_YOUR TASK:_ Reproduce the records beginning with the line that contains "The width and" and continuing through the line that contains "point(193,111)", requests included, with each coordinate in the answers multiplied by 2.45 and rounded to a whole number, halves rounded up. Omit the pictures from your reproduction.

_DATASET ENTRIES:_
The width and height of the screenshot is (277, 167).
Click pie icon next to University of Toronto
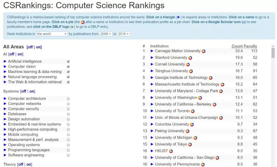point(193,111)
==
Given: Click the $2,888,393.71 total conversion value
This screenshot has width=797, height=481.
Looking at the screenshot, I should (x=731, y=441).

_ANSWER TO THIS EXERCISE:_
The width and height of the screenshot is (277, 167).
Click pie icon next to University of Toronto
point(473,272)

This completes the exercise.